I'm taking a break from cleaning my mother's house (she fell and broke her hip so I have been here the last few days), so I thought I'd relate the latest vendor embarrasment.
One of my products is basically a very rugged XDA with 5.7" QVGA TFT and I'm moving to LED backlighting (from CCFL) for a number of reasons and a vendor came in with their latest and greatest offering.
Great price; ~=A358 in 1k qtys for the TFT, controller (standard 33 way FFC interface) and LED backlights, _but_ the designers bring out only a single power pair for the LEDs, which are arranged as 3 parallel strings of 7 series white LEDs, and no control circuitry. That price is nearly half the closest competition, incidentally.
This, of course, can easily lead to current hogging above hotspots, and did so *even on their own demo unit*. One end of the display was noticeably brighter than the rest of the screen, probably because the processor and/or power supply for the unit sits in that area.

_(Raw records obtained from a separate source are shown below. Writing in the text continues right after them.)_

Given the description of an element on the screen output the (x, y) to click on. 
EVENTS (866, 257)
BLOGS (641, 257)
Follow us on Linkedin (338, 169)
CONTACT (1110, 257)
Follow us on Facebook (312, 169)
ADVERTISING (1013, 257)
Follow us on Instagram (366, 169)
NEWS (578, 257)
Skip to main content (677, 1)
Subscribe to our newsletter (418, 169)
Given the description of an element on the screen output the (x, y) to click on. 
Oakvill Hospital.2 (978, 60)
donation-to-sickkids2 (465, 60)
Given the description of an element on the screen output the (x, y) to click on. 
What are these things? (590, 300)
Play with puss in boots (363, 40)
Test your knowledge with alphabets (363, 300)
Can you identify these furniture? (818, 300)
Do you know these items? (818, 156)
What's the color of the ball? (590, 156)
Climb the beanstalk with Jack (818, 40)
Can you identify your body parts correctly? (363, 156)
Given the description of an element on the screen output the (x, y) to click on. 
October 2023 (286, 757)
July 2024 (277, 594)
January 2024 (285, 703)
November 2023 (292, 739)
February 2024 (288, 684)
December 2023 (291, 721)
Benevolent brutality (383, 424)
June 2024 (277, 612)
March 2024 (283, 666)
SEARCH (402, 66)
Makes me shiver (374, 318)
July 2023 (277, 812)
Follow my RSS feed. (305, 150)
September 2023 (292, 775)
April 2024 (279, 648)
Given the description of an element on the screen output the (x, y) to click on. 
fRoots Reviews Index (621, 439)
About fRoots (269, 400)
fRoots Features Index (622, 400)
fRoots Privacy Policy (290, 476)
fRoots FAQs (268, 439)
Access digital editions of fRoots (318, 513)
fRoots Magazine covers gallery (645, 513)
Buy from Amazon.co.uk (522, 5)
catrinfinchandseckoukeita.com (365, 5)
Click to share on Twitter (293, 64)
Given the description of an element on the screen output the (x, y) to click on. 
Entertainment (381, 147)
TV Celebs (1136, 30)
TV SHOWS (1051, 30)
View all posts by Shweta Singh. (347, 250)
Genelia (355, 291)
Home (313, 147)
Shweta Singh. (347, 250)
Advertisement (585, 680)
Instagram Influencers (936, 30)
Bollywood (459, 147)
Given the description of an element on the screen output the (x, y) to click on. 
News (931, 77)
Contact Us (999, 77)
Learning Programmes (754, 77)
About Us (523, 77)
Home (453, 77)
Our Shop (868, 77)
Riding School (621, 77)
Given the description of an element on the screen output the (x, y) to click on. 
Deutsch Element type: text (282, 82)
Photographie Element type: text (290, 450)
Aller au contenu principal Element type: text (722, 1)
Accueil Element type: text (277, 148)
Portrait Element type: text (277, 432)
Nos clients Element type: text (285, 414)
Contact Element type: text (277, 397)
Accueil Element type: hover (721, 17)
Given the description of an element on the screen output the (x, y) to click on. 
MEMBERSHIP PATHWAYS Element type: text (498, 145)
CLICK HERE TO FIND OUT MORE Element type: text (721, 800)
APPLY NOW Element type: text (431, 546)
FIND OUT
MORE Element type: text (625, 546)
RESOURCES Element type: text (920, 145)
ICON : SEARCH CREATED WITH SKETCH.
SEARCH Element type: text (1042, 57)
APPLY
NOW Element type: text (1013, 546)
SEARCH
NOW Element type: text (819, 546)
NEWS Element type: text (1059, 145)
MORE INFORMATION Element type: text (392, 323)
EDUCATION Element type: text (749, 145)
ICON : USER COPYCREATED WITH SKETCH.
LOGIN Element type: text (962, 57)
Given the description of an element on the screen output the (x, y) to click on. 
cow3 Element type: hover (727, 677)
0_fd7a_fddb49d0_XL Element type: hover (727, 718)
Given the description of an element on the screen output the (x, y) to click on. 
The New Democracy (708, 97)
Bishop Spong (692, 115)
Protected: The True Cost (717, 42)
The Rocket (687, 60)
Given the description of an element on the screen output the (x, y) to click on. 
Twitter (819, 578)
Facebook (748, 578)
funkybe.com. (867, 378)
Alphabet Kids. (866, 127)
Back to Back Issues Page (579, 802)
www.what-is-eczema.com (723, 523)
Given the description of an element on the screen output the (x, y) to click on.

One might have expected their on demo unit to be 'tweaked' for such things, at least. The rep went quite pink when I opinted it out ;)
I explained to the rep that the best way is to bring out all 3 series power separately (as Kyocera does) so they can all be separately regulated to ensure equal current (and therefore equal light) from each chain. Of course, with each string being separately powered (A and K) it's pretty simple to do balancing if the strings aren't that well matched.
I won't name the vendor (yet) as they are not in production and I'll see if they bring out a 6 wire power interface for the LEDs. Gotta give them a chance to rectify it.
I found it amusing that such a basic piece of design was implemented so crappily.